Short problem 1 -> Which headlines does the essay on the Af-Pak war quote after the words "As the headlines have had it"? List them all.
Short problem 2 -> Continue the essay on the Af-Pak war, starting after its last sentence.

Text excerpt ->
## begin

It's time, as a start, to stop calling our expanding war in Central and South
Asia "the Afghan War" or "the Afghanistan War". If US President Barack Obama's
special representative to Afghanistan and Pakistan Richard Holbrooke doesn't
want to, why should we? Recently, in a BBC interview, he insisted that "the
'number one problem' in stabilizing Afghanistan was Taliban sanctuaries in
western Pakistan, including tribal areas along the Afghan border and cities
like Quetta" in the Pakistani province of Balochistan.
And isn't he right? After all, the US seems to be in the process of trading in
a limited war in a mountainous, poverty-stricken country of 27 million people
for one in an advanced nation of 167 million, with a crumbling economy, rising
extremism, advancing
corruption, and a large military armed with nuclear weapons. Worse yet, the war
in Pakistan seems to be expanding inexorably (and in tandem with American war
planning) from the tribal borderlands ever closer to the heart of the country.
These days, Washington has even come up with a neologism for the change:
"Af-Pak", as in the Afghanistan-Pakistan theater of operations. So, in the name
of realism and accuracy, shouldn't we retire "the Afghan War" and begin talking
about the far more disturbing "Af-Pak War"?
And while we're at it, maybe we should retire the word "surge" as well. Right
now, as the Obama plan for that Af-Pak War is being "rolled out", newspaper
headlines have been surging when it comes to accepting the surge paradigm. Long
before the administration's "strategic review" of the war had even been
completed, Obama was reportedly persuaded by former Iraq "surge" commander, now
US Central Command commander, General David Petraeus, to "surge" another 17,000
troops into Afghanistan, starting this May.
For the past two weeks, news has been filtering out of Washington of an
accompanying civilian "surge" into Afghanistan ("Obama's Afghanistan 'surge':
diplomats, civilian specialists"). Oh, and then there's to be that
opium-eradication surge and a range of other so-called surges. As the headlines
have had it: "1,400 Isle Marines to join Afghanistan surge", "US troop surge to
aid Afghan police trainers", "Seabees build to house surge", "Afghan Plan
Detailed As Iraq Surge 'Lite'", and so on.
It seems to matter little that even Petraeus wonders whether the word should be
applied. ("The commander of the US Central Command said Friday that an
Iraq-style surge cannot be a solution to the problems in Afghanistan.") There
are, however, other analogies that might better capture the scope and nature of
the new strategic plan for the Af-Pak War. Think bailout. Think AIG.
The costs of an expanding war
In truth, what we're about to watch should be considered nothing less than the
Great Afghan (or Af-Pak) bailout.

## end

Given information ->
## begin

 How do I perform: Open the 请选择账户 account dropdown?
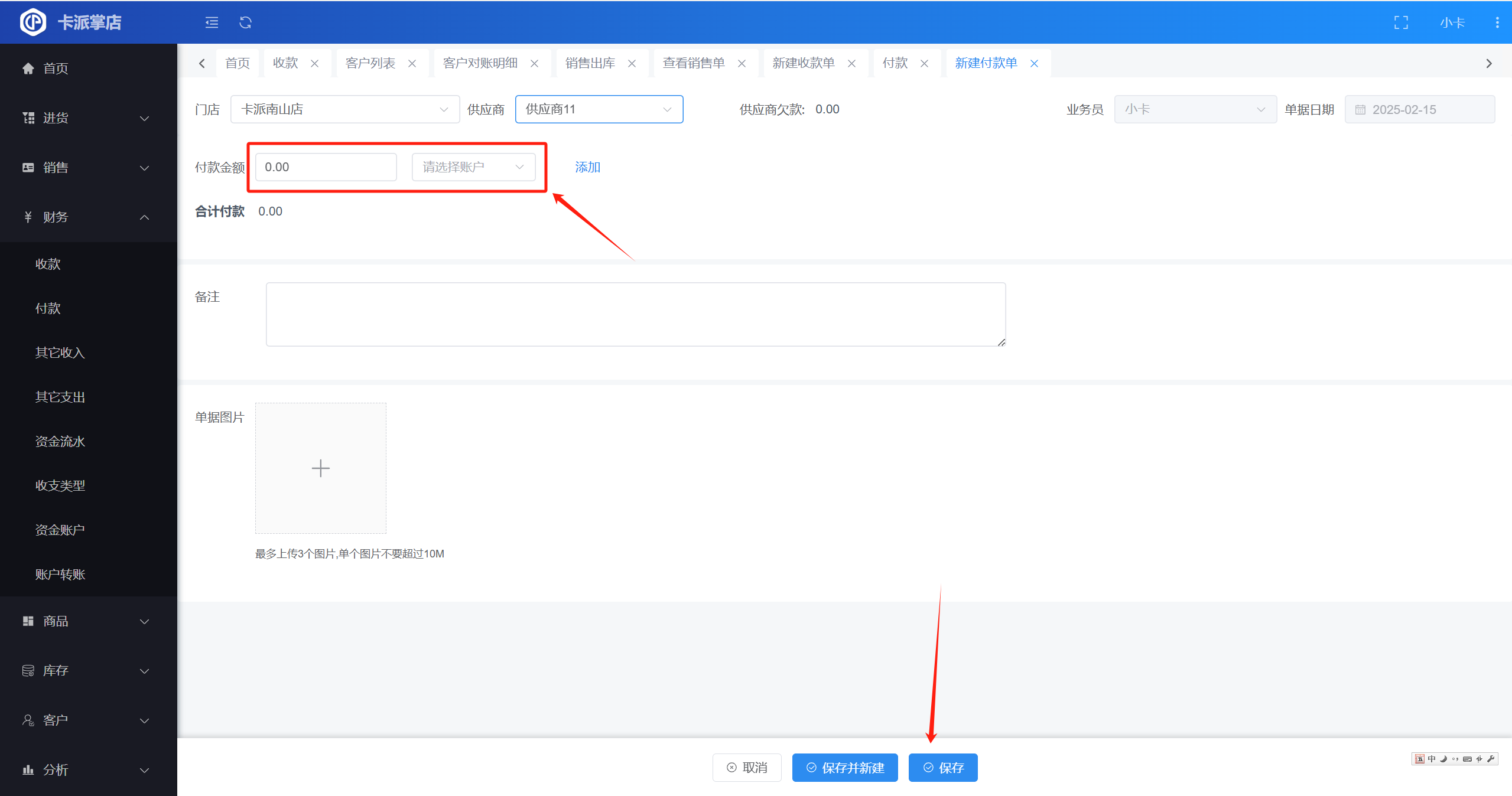pyautogui.click(x=473, y=167)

## end

Task output 1 ->
- "1,400 Isle Marines to join Afghanistan surge"
- "US troop surge to aid Afghan police trainers"
- "Seabees build to house surge"
- "Afghan Plan Detailed As Iraq Surge 'Lite'"

Task output 2 ->
On Friday morning, the president officially rolled out his long-awaited
"comprehensive new strategy for Afghanistan and Pakistan", a plan without a
name. If there was little news in it, that was only because of the furious
leaking of prospective parts of it over the previous weeks. So many trial
balloons, so little time.
In a recent 60 Minutes interview (though not in his Friday
announcement), the president also emphasized the need for an "exit strategy"
from the war. Similarly, American commander in Afghanistan, General David
McKiernan, has been speaking of a possible "tipping point", three to five years
away, that might lead to "eventual departure".
Nonetheless, almost every element of the new plan - both those the president
mentioned on Friday and the no-less-crucial ones that didn't receive a nod -
seem to involve the word "more"; that is, more US troops, more US diplomats,
more civilian advisors, more American and North Atlantic Treaty Organization
military advisors to train more Afghan troops and police, more bases and
outpost buildings, more opium-eradication operations, more aid, and more money
to the Pakistani military. Strikingly large-scale as that may be, all of that
doesn't even include the "covert war", fought mainly via unmanned aerial
vehicles, along the Pakistani tribal borderlands, which is clearly going to
intensify.
In the coming year, that US Central Intelligence Agency-run drone war,
according to leaked reports, may be expanded from the tribal areas into
Pakistan's more heavily populated Balochistan province, where some of the
Taliban leadership is supposedly holed up. In addition, so reports in British
papers claim, the US is seriously considering a soft coup against Afghan
President Hamid Karzai.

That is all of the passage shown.